Purpose: The objective of this research is to determine the viability of laboratory assays as a detection tool for the evaluation of neurodegenerative diseases in aging males.

Methods: 352 clinical plasma samples from the Texas Alzheimer’s Research and Care Consortium were used in assay evaluation. The samples were collected from either Caucasian or Hispanic males and evaluated based on 6 previously determined disease statuses. The AOPP Assay was used to detect chlorinated oxidation of plasma proteins. For AOPP, plasma samples were performed with a 1:7 dilution factor. Following preparation, the samples were then plated in duplicates and read at an absorbance of 340nm. To correlate with a previous testosterone study, a Testosterone ELISA was conducted with the use of Rabbit Anti-Free T-Antibody without sample dilution. Once plated, the samples were incubated for 60 minutes, washed, and read at an absorbance of 450nm. MDA can be accounted for in OS-resultant lipid peroxidation (LP). MDA levels in the clinical samples were examined using a Colorimetric TBARS Assay. The assay subjected the samples to boiling, centrifuging, and incubation in an ice bath. The supernatant was then removed, plated, and read at an absorbance of 532nm.
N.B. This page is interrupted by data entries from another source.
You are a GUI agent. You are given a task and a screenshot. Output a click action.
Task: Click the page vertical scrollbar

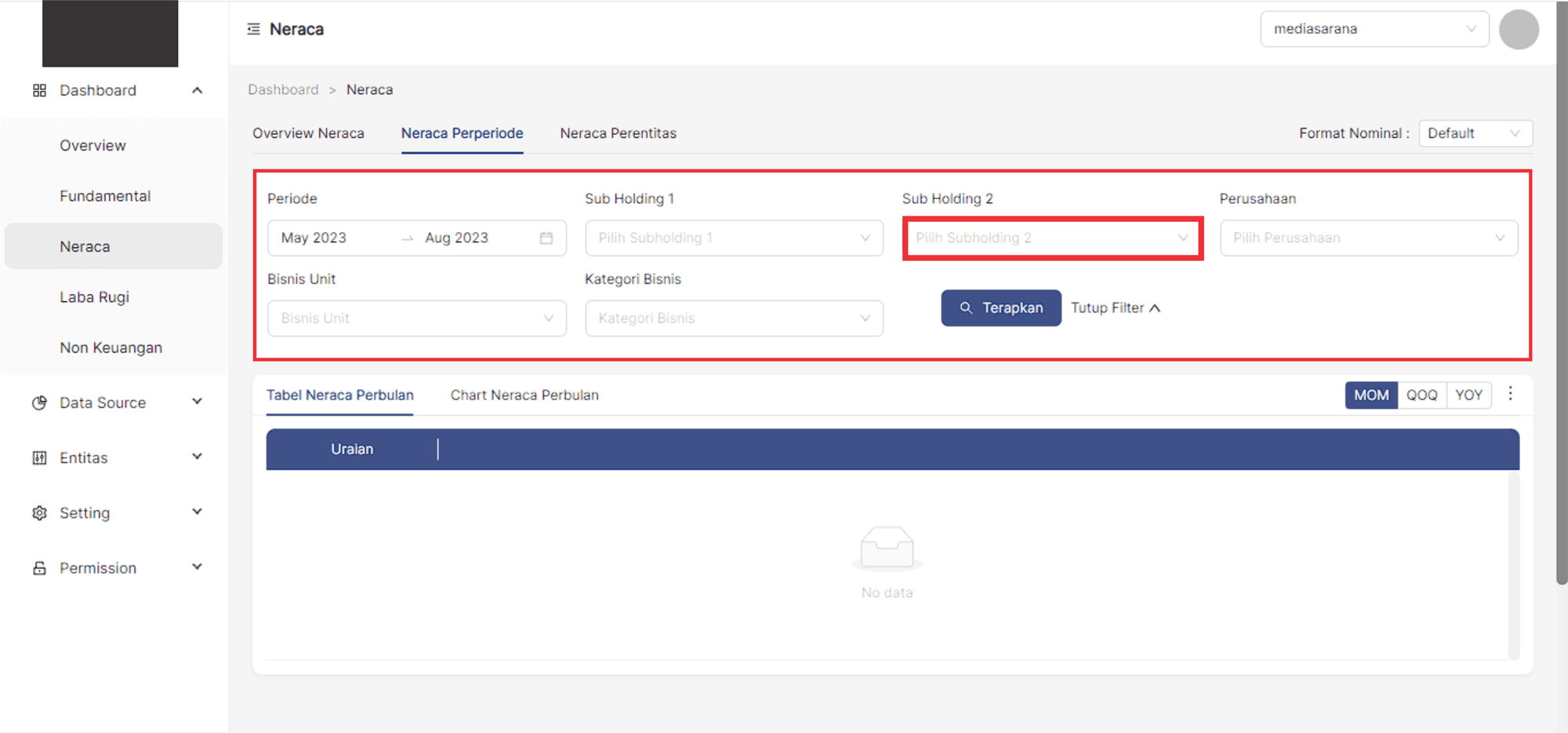click(1561, 314)
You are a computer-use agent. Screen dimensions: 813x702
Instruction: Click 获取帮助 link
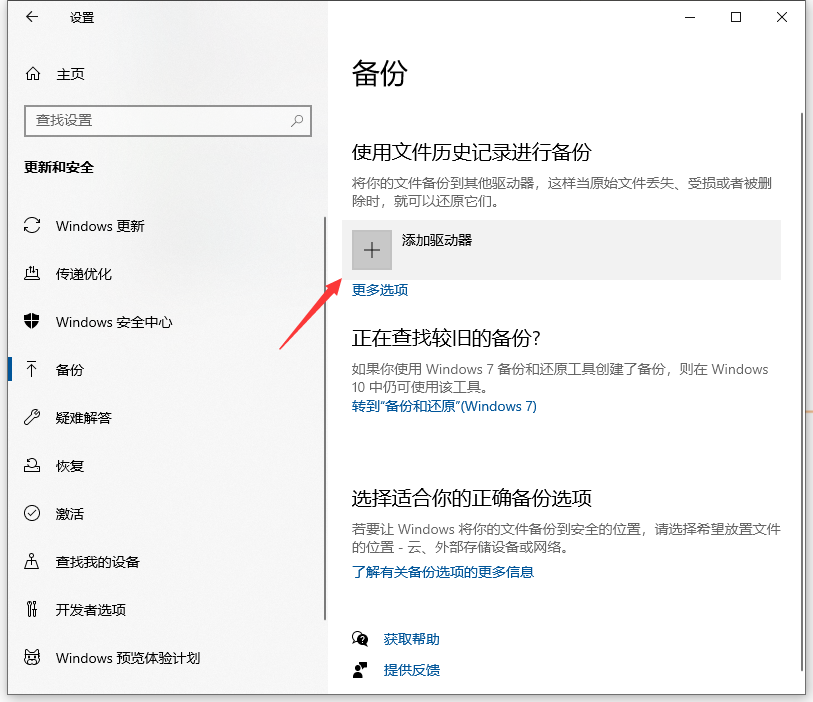(411, 639)
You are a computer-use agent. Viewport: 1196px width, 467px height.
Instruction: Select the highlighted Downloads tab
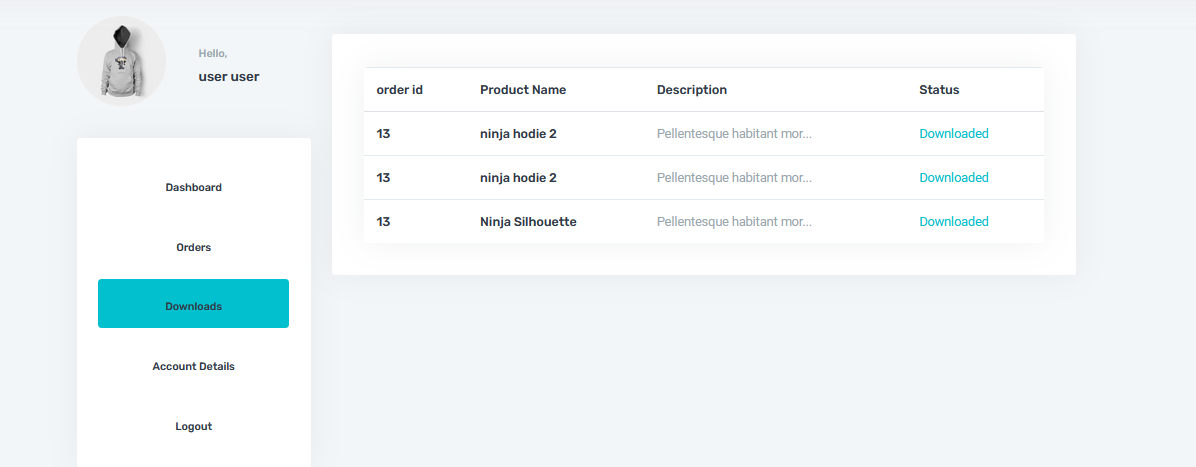pos(193,304)
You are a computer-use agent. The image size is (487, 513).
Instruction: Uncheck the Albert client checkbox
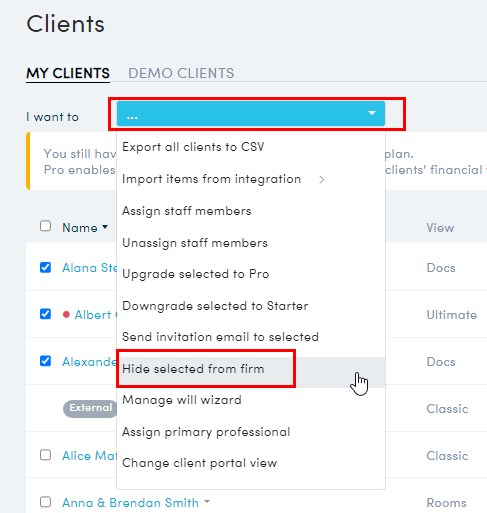tap(45, 314)
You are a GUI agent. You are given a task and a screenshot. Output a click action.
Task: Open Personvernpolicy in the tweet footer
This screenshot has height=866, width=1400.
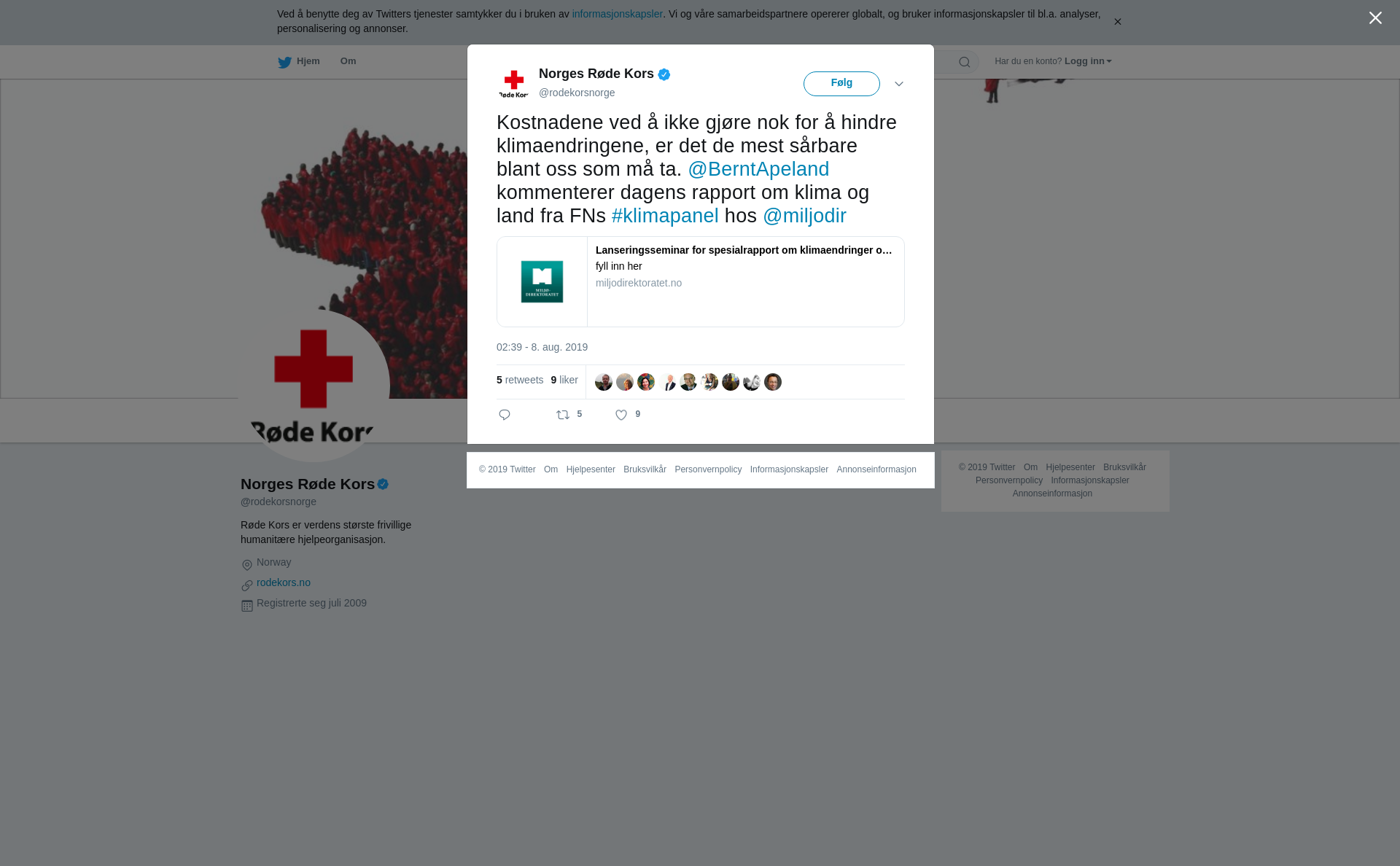pos(708,469)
Results: The absorbance reading from the AOPP assay and Colorimetric TBARS assay, yielded similar results across all six-disease statuses. Despite the differences in disease status, samples were determined to have triple the amount of MDA concentration compared the control.

Conclusion: The similarity in values and discrepancy from the control indicates that AOPP and TBARS cannot accurately determine OS in banked plasma samples. T-ELISA is currently undergoing further scrutiny with the use of mass spectrometry.